**Aim**.
Repeat the material word for word from the line containing "Task: Go to" through the end of the material, including both ends. Leave the pictures out of your answer.

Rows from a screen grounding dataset
Start

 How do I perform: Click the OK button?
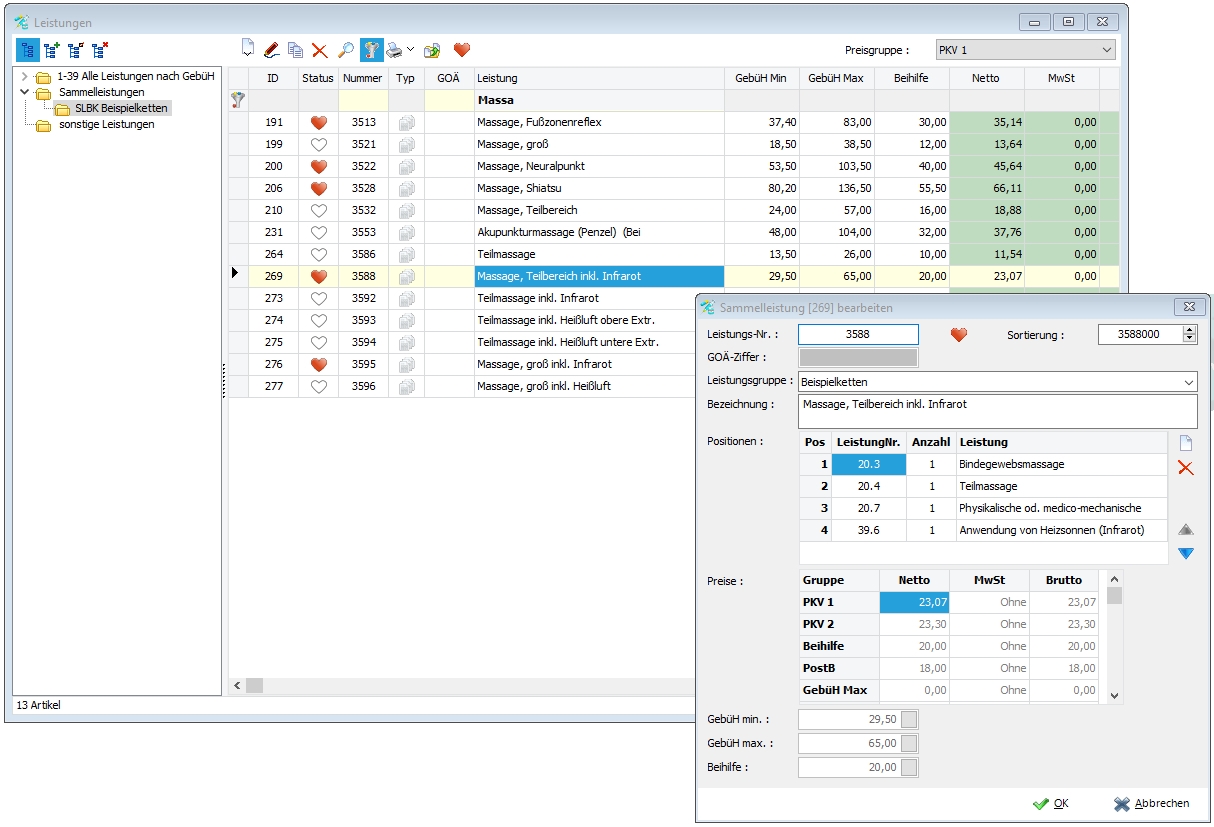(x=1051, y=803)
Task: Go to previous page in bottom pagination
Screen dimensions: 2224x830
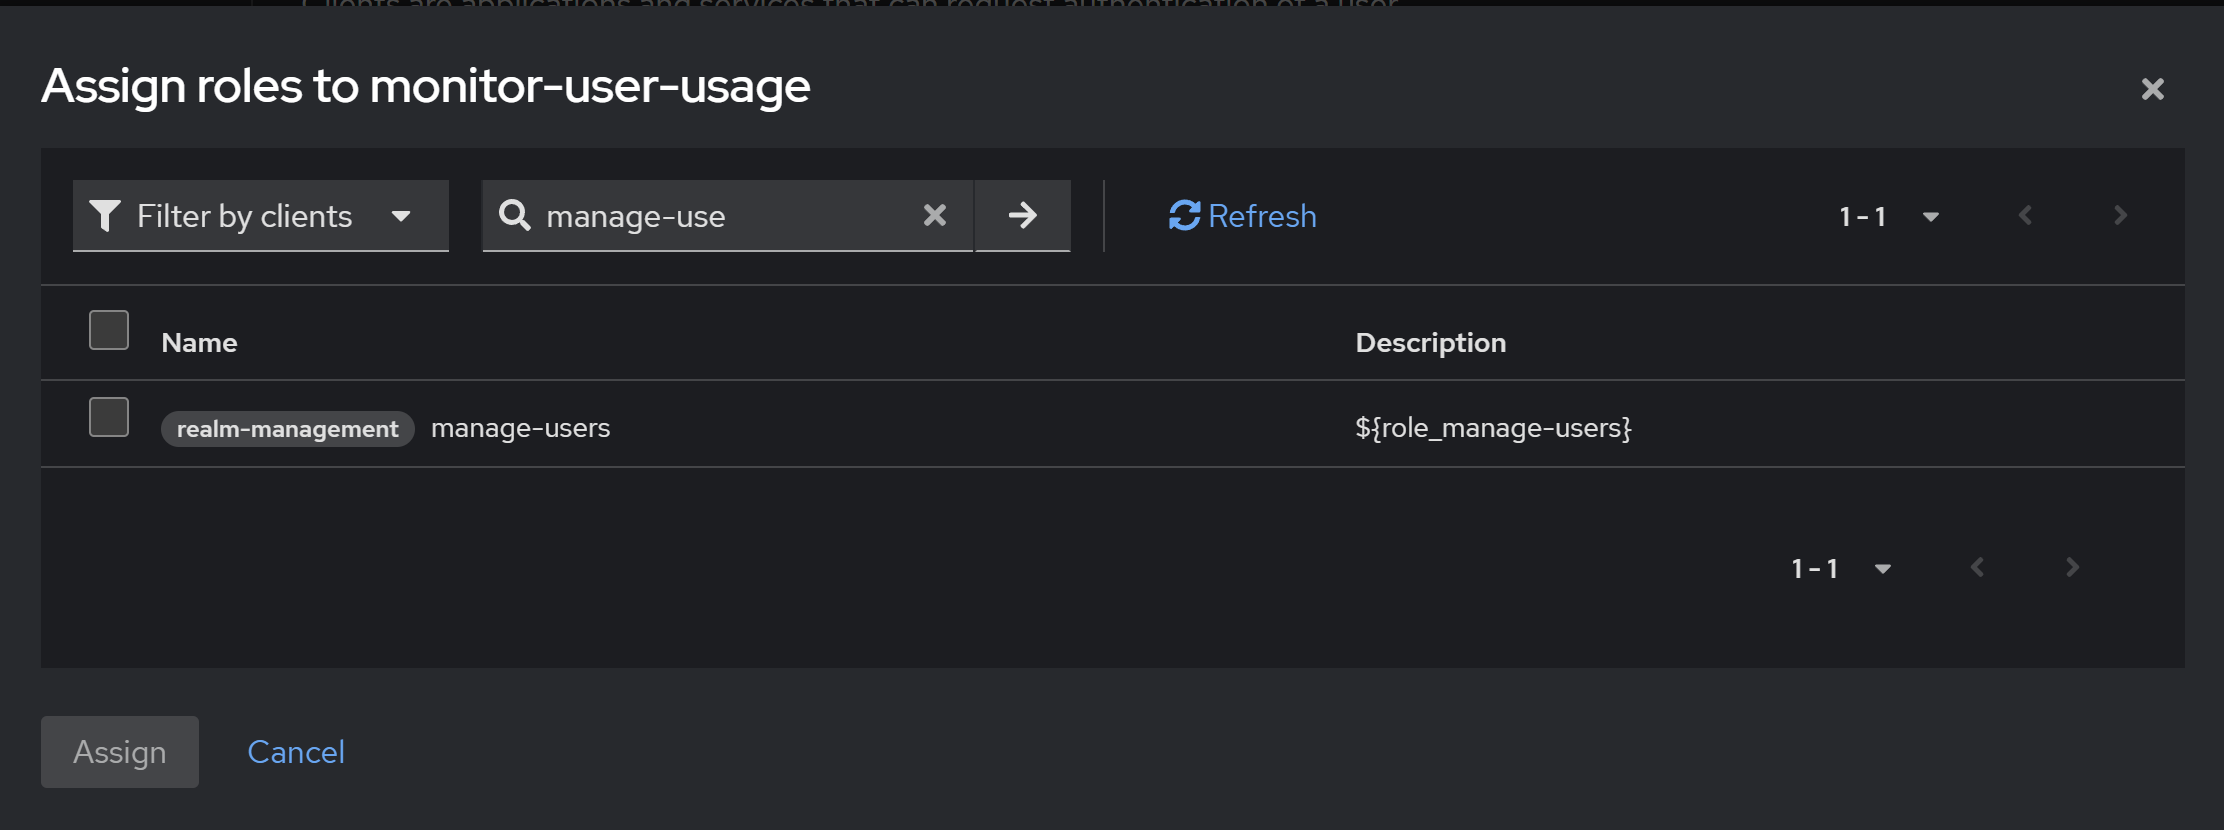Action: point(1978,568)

End

**Expected answer**.
Task: Go to previous page in bottom pagination
Screen dimensions: 2224x830
Action: point(1978,568)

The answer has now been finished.